Стихи Галины Рымбу обладают основным свойством, необходимым для непосредственного действия поэтического текста: они захватывают. Артикуляция, выраженность голоса, ясность слова и фонетическая яркость сразу вступают в восприятие читателя и влекут за собой. В то же время за их ударной силой стоит не менее энергичная рефлексия. Стихам размышляющим, как правило, привычен негромкий и доверительный тон, но не в этой книге: она не пытается внушить доверие, а заставляет вздрогнуть, на мгновение очнувшись.
Такой громкий звук не был бы, однако, достаточным обоснованием вслушиваться и вчитываться дальше, если бы за ним не стояла более долговечная и существенная работа с – и над – языком. Сгущение эмпатии и прямоты, ведущее прямо в сердце этой поэзии, образует своего рода притягательное поле, организующее строй текста и, вслед за ним, чтения. Теперь, захватив одним жестом внимание, автор должен удержать его, если не хочет так же быстро его потерять. В этом и состоит главный риск и азарт. Тот, кто яростно притянул к себе, должен обязательно верить в то, что и к нему будут безоговорочно льнуть. Одного начального притяжения недостаточно для продолжительного разговора, и более трудная задача этой книги состоит в том, чтобы втянуть читателя в, может быть, менее стремительный, зато более емкий поток речи с ее водоворотами вопрошания, ответа и ответственности, приходящий на смену водопаду начального эмоционального толчка.
Движение речи, ее поток, здесь осознается автором как движение материальное. Экономия слова, графическая и смысловая организация текста, эмоциональная заряженность используются трезво и ясно: материалистически.
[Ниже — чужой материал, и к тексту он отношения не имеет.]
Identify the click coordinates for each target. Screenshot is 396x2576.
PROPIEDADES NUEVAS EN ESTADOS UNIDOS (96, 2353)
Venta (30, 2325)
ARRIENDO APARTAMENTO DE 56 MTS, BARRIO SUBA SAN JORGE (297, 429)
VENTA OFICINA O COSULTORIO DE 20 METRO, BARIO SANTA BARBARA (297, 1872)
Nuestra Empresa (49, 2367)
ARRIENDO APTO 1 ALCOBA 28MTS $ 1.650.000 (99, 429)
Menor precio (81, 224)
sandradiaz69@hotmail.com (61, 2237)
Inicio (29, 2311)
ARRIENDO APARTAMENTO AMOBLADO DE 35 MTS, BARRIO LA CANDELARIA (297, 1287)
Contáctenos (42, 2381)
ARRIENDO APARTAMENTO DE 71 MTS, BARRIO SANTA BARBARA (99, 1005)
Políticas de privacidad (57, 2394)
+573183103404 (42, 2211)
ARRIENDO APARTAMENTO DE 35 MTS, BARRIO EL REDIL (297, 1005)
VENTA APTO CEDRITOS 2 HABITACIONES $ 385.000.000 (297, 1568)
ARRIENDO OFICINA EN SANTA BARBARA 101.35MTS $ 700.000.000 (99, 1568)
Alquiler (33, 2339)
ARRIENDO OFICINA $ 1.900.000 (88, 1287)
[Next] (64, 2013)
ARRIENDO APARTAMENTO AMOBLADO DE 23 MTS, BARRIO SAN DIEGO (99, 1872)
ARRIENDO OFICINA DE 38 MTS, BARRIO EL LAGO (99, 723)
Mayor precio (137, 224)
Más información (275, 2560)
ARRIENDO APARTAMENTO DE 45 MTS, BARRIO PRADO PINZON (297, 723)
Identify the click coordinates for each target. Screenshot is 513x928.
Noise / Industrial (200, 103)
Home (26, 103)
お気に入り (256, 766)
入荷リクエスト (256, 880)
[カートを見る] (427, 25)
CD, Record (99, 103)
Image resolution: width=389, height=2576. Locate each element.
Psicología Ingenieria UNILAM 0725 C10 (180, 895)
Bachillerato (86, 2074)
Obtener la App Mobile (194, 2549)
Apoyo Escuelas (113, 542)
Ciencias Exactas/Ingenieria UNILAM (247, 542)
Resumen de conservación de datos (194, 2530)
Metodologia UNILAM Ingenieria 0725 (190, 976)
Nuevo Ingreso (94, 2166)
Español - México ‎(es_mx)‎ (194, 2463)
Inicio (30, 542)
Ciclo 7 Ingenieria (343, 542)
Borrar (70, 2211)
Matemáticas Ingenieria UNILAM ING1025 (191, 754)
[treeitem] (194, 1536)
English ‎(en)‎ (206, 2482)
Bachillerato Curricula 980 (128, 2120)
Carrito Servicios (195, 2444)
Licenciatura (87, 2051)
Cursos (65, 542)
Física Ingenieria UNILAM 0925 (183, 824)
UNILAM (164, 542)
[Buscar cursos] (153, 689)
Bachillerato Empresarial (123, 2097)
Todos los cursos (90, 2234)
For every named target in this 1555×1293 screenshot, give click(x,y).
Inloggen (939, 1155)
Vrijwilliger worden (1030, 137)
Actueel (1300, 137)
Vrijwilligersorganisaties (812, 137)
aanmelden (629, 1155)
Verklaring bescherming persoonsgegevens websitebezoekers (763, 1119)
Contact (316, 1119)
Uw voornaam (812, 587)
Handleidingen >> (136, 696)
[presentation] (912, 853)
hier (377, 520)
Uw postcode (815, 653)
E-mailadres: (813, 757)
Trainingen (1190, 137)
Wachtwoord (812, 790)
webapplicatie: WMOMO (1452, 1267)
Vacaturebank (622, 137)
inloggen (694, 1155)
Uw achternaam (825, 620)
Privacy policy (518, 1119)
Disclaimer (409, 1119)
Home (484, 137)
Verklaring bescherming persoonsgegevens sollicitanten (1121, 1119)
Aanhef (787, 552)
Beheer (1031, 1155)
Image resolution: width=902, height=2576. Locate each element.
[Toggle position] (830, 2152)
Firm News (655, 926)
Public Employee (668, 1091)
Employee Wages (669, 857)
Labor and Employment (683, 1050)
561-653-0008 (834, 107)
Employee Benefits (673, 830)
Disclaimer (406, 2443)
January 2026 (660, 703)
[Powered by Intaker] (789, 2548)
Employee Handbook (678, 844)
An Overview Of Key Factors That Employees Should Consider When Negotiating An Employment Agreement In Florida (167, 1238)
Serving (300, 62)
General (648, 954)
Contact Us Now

По той же причине и главной темой книги становятся материальность и организация материи во времени и пространстве, в первую очередь – материи языка во времени и пространстве письма:
причины материи не вовлечены в принципы ее организации, знак не имеет отношения к тому, что делает; и остаточный смысл как бы придерживает себя самого за части, скатываясь в глубину закрытой комнаты, закрученной вокруг своего существования в типе «комната» («способы организации материи»)
Язык и его материя сосуществуют в общем потоке, закручивающем и втягивающем в себя смыслы и самого субъекта речи. По мысли Соссюра, язык опирается на плавающую связь между означающим и означаемым, и именно вязкость и текучесть этой связи не дает речи онеметь; у Рымбу же речь держится на «остаточном смысле», который «закручен вокруг своего существования»: это воронка, организующая поток говорения и остающаяся собой, какие бы означающие и означаемые, от комнаты и «комнаты», в нее ни попадали. Это представление о структуре языка соответствует не столько соссюровской диалектике означающего и означаемого, сколько понятию истока в понимании Вальтера Беньямина, как оно описано в предисловии к «Происхождению немецкой барочной драмы»: «Происхождение [Ursprung, исток] стоит в потоке становления как водоворот и затягивает в свой ритм материал возникновения» (пер. С. Ромашко). В потоке смыслов и знаков важно удержать верность говорению, которая не вовлечена в их кружение, а которая это самое кружение и есть.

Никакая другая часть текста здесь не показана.